Some traders are agnostic on the Australian dollar while others are bullish on the Australian dollar and the discourse of these two views can be seen here (scroll video to 17:10).
Over a period of time, perhaps longer than a day, however, there is not much in the fundamentals of the Chinese-Australian relationship that could be translated into agnostic let alone bullish… and we may soon see that in the charts.

First, Chinese GDP growth has been downshifting for the last half decade and the 2008-10 growth rate increase looks like a blimp in this general downtrend (see graph above). The country is experiencing tremendous productive overcapacity so the 1 trillion yuan stimulus is a drop in the ocean of inventories that China needs to work off.
For years now, Chinese authorities have been smearing lipstick on their ugly numbers so suspicion is held by many that this latest stimulus announcement, being ahead of this weekend’s major economic data release, is another attempt at the make-up vanity. A look at the Chinese electricity production growth, however, can be more telling as to where China is going rather than the lipstick counter we may be presented with this weekend.
Now, if Chinese are not using the electricity to do things to these Australian minerals than it means that China is not and likely will not buy as many minerals.
We can see the relationship between the weak Chinese GDP and the low demand for minerals in the chart below where falling Shanghai index is tracked very well with the falling S&P Metals and Mining Select Industry index ETF, the XME.

XME also had such fitting correlation with the Australian dollar but the fit broke down earlier this year when fixed income people fled Europe and were in need to park their cash in bonds that may look even semi-safe. With many quality sovereign bonds going negative, cash flocked to Australia.
The chart below shows this story where the blue minerals line has trended its own way while the Australian dollar went sideways, kept higher by the influx of the global fixed income cash.

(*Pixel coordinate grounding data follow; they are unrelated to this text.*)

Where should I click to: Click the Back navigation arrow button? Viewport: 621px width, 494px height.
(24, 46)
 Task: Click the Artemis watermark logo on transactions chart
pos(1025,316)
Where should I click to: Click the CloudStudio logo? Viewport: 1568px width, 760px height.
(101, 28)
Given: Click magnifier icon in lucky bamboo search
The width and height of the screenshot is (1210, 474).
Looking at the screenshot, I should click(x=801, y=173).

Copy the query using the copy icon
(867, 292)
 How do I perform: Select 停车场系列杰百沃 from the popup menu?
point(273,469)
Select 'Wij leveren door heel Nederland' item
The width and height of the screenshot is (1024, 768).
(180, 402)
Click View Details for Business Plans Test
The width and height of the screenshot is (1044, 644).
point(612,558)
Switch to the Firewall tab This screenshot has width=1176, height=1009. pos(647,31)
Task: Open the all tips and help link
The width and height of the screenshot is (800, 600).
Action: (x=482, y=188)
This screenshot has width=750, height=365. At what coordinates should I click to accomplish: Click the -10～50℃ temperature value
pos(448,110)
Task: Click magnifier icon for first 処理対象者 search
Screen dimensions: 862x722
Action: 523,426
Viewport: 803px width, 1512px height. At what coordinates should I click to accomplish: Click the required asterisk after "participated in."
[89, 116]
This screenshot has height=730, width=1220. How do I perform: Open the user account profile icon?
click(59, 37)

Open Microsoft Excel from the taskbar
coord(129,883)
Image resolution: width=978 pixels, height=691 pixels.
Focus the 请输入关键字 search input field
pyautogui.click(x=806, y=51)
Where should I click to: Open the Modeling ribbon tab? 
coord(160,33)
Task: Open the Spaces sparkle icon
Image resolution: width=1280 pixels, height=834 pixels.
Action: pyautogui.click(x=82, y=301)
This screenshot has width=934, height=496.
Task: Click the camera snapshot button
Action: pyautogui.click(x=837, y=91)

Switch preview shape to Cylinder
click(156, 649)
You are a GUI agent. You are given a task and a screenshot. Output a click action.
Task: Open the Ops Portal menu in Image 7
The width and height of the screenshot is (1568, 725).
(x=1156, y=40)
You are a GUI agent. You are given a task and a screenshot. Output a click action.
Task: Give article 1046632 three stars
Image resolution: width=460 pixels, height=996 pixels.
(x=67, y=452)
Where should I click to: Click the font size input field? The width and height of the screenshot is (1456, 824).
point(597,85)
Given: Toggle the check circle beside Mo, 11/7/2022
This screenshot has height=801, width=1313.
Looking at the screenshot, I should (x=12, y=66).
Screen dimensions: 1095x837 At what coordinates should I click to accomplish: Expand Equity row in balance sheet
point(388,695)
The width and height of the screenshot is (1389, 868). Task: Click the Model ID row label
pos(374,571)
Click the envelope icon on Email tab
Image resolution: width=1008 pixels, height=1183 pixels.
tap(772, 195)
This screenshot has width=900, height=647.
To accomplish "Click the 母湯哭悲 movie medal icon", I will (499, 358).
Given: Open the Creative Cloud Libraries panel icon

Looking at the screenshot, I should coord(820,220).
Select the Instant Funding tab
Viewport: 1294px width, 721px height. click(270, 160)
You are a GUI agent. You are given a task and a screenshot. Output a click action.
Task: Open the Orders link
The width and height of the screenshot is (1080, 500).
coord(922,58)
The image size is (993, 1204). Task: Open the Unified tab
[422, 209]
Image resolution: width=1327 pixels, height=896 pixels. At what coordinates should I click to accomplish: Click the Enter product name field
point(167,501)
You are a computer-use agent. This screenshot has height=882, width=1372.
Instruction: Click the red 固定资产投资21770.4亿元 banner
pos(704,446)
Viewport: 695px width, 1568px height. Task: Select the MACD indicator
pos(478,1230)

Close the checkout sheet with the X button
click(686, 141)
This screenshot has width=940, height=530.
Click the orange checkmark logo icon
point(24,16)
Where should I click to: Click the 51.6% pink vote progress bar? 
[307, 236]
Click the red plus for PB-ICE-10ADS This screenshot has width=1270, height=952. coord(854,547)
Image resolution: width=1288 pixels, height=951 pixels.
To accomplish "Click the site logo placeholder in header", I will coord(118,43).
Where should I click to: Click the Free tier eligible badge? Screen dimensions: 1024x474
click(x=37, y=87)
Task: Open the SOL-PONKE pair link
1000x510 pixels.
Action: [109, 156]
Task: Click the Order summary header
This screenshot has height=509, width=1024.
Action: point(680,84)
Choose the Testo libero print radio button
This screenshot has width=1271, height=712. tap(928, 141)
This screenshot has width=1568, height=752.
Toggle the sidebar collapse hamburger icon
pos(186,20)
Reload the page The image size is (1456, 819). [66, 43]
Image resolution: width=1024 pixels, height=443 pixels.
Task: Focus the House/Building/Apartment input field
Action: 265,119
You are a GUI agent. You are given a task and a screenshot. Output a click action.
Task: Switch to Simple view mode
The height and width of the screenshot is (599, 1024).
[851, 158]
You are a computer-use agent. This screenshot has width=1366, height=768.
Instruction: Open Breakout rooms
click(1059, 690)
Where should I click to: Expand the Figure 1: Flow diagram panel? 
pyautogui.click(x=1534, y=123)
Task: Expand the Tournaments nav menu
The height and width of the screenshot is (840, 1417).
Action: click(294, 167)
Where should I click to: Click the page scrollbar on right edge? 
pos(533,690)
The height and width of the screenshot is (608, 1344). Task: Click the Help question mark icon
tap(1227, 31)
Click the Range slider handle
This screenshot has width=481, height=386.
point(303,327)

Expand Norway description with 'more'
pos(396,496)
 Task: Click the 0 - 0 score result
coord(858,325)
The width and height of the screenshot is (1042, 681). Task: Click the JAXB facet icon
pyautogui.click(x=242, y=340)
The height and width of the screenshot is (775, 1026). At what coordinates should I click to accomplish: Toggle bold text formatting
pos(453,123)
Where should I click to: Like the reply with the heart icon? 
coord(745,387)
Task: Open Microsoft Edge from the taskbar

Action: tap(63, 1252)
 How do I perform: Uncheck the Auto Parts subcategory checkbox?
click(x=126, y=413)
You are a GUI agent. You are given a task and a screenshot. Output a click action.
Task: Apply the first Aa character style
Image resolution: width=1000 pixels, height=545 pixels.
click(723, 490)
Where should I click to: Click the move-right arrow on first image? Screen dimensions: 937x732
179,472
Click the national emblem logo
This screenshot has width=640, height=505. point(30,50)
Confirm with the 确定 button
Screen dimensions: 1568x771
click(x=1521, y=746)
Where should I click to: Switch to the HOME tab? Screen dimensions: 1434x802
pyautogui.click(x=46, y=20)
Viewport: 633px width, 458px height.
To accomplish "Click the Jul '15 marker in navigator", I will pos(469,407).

Now that the ECB is saying that it will use unlimited cash, the need to move into Australian debt paper has also reduced the need to hold Australian dollar which means that the Australian currency will resume to behave just like what the country makes – the minerals.
As a result, we have a very ugly technical picture in both China and Australia.
Price pattern of the minerals (XME) has carved out a bearish flag and this price formation is suggestive of two things: Shanghai index may not be done going down, while the Australian dollar, now that there is no need to own its debt, may be set to catch up with this move. The Australian predicament is seen in the chart with the head&shoulder price formation on its currency and the defined neck line, a price pattern suggestive of a break down.
There are also some data headwinds for Australia. On Monday, Australia will release July home loans number and given that the country’s China-induced mining boom has spurred a housing bubble this number could be rather turbulent for the currency and their banks which hold loans on such bubbly house equity.
Additional look on this issue here.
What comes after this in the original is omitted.